SQL

Tables and Schema

Tables

Data is organized into named tables, or relations
Table is used to store the data
Every column has its data type:

  • INTEGER, SMALLINT, TINYINT, BIGINT
  • DECIMAL(n,m) : float type
  • VARCHAR: string type
  • BOOLEAN: logic

Schemas

The names and types of the data in a table's columns are called the table's schema.

Log in shell

mysql -u root -p psw

SQL

The most common features of SQL are:

  • Projection - selecting some columns from table
  • Function application - applying a function to a value
  • Filtering - selecting rows based on some criterion
  • Grouping - aggregating rows based on the values in a column
  • Joins - combining two tables
    (回想在big data中学习的实现各类功能的完备数学运算集)

Query syntax

SQL queries have the form:

SELECT expression[, expression, ...]
FROM table
[... additional clauses ...]

Projection

Projection is when you ask for some(all) of the columns of a table.
也就是抽取相应的列,keyword 负责对抽取的列中的行进行过滤操作,
比如DISTINCT 就是抽取出某一列的不重复的所有元素(类似于数学里面的集合)。

SELECT col1, col2 
FROM table1

SELECT has many keywords like:

  • DISTINCT - return unique results
  • BETWEEN a AND b - limit the range, the values can be numbers, text, or dates
  • LIKE - pattern search within the column text
  • IN (a, b, c) - check if the value is contained among given.

-- -- --

→ **TO-DO LIST**:
a) Print the stretch of the SQL notes from "SQL queries have" through "of a table.", word for word.
b) In the entries, output the stretch from the line containing "You are a computer-use agent. The" through the line containing "Action: click(449, 15)", both included, reproducing those lines verbatim.

→ **INFORMATION GIVEN**:

-- -- --

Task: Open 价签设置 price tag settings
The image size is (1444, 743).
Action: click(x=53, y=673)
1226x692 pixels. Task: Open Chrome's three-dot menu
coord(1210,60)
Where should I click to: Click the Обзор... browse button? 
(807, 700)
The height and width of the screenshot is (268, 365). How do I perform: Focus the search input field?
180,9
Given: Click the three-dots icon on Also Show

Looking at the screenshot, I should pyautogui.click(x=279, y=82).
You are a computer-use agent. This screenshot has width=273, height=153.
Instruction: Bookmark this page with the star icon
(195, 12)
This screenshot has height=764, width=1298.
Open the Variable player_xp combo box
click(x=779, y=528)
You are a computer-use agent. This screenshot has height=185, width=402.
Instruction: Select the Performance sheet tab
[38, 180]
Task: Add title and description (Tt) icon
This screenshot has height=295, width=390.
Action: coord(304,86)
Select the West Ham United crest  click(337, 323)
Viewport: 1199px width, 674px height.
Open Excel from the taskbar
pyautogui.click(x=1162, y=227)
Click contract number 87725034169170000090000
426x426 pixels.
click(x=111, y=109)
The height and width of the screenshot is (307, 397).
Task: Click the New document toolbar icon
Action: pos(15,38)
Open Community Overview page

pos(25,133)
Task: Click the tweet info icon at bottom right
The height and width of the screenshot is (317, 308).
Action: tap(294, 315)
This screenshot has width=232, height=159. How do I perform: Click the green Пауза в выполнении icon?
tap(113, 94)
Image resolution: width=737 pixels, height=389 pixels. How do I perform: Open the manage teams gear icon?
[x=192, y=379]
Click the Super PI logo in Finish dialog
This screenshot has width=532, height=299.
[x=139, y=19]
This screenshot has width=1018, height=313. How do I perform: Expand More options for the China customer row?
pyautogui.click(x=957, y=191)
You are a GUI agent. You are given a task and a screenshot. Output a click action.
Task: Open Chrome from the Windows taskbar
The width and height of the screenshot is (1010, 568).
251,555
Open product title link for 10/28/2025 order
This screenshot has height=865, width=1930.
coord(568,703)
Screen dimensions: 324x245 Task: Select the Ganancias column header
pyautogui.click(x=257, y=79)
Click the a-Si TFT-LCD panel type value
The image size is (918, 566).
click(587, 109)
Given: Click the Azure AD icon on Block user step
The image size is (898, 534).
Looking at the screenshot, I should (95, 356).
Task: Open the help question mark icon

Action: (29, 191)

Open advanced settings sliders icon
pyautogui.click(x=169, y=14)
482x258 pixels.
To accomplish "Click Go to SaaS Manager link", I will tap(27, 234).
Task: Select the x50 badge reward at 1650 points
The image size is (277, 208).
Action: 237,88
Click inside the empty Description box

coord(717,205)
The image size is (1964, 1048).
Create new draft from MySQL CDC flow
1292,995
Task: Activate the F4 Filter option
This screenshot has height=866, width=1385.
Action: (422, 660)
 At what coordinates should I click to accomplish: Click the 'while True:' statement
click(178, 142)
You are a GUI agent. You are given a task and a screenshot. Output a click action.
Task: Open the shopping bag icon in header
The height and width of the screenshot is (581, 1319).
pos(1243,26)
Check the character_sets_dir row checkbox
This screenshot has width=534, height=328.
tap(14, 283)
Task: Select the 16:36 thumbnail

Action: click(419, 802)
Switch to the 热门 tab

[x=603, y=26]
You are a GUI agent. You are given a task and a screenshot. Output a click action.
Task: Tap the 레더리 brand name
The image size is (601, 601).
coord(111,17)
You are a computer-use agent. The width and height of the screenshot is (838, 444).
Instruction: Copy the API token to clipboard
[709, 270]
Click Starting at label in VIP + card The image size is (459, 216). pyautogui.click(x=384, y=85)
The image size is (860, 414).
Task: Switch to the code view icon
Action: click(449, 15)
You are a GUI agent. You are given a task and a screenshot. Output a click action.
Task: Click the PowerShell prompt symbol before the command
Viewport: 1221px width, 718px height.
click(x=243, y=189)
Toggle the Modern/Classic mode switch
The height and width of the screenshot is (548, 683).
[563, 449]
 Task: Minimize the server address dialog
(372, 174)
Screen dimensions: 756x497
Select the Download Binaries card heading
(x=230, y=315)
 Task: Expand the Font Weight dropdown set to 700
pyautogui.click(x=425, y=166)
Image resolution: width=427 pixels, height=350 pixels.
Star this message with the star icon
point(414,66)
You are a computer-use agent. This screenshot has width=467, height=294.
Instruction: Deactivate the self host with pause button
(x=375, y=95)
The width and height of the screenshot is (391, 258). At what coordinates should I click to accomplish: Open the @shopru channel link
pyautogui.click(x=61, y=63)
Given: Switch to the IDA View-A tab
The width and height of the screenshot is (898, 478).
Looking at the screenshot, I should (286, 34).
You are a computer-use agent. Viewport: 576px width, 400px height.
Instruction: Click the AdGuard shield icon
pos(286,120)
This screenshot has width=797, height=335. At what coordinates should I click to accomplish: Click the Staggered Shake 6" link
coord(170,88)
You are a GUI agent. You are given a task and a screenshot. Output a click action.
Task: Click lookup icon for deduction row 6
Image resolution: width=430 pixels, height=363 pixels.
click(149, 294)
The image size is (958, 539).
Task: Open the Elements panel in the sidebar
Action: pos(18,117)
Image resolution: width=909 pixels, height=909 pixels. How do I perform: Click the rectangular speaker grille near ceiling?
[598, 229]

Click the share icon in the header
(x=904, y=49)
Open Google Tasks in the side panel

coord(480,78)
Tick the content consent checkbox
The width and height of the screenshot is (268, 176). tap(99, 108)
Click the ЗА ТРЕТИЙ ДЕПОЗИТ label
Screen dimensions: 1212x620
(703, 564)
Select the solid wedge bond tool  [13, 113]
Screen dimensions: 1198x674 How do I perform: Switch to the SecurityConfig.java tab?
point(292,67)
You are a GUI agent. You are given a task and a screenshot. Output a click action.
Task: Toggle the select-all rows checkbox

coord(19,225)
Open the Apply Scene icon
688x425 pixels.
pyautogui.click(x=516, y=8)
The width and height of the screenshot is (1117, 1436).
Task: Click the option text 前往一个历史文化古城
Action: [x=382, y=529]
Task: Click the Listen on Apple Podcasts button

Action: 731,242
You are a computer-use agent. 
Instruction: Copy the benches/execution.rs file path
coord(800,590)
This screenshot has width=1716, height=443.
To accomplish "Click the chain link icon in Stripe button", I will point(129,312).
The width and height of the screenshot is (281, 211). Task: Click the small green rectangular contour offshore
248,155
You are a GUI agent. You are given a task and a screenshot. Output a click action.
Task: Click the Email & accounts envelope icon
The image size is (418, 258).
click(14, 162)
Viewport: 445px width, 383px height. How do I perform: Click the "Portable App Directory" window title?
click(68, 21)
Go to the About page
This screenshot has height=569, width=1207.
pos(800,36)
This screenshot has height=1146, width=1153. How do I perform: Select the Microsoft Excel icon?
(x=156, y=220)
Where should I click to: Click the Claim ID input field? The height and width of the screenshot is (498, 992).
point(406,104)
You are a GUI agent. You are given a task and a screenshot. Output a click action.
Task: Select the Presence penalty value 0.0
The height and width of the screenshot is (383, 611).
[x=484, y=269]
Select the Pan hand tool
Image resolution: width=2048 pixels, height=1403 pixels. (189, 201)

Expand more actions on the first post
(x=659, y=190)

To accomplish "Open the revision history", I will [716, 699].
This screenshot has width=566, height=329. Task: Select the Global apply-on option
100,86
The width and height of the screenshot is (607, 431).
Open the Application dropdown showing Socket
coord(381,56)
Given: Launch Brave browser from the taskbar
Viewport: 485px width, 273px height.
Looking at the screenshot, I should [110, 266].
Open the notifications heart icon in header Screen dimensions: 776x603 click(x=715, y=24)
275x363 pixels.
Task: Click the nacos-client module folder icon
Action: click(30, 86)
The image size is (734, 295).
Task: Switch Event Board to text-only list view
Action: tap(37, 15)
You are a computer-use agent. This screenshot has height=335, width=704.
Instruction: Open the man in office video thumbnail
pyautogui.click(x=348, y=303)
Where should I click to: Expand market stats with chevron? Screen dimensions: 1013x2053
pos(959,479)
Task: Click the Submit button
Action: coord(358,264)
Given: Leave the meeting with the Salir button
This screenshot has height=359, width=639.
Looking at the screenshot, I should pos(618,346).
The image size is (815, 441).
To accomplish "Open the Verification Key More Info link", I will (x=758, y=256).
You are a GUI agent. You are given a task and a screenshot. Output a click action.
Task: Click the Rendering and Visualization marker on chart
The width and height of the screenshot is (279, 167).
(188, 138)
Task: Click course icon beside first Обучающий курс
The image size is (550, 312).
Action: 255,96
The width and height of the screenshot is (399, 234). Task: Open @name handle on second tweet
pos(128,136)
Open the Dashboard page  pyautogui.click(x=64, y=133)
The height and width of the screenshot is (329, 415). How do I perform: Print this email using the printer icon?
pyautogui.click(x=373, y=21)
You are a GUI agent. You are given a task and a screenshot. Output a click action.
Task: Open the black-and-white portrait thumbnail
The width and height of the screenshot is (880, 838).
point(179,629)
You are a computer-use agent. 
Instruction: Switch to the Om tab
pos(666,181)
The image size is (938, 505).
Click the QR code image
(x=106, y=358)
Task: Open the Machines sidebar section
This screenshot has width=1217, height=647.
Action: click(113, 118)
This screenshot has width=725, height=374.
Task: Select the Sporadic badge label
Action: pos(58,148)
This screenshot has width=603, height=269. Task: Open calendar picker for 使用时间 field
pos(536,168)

-- -- --

→ **RESPONSES TO THE TASKS**:
a)
SQL queries have the form:

SELECT expression[, expression, ...]
FROM table
[... additional clauses ...]

Projection

Projection is when you ask for some(all) of the columns of a table.

b)
You are a computer-use agent. The width and height of the screenshot is (838, 444).
Instruction: Copy the API token to clipboard
[709, 270]
Click Starting at label in VIP + card The image size is (459, 216). pyautogui.click(x=384, y=85)
The image size is (860, 414).
Task: Switch to the code view icon
Action: click(449, 15)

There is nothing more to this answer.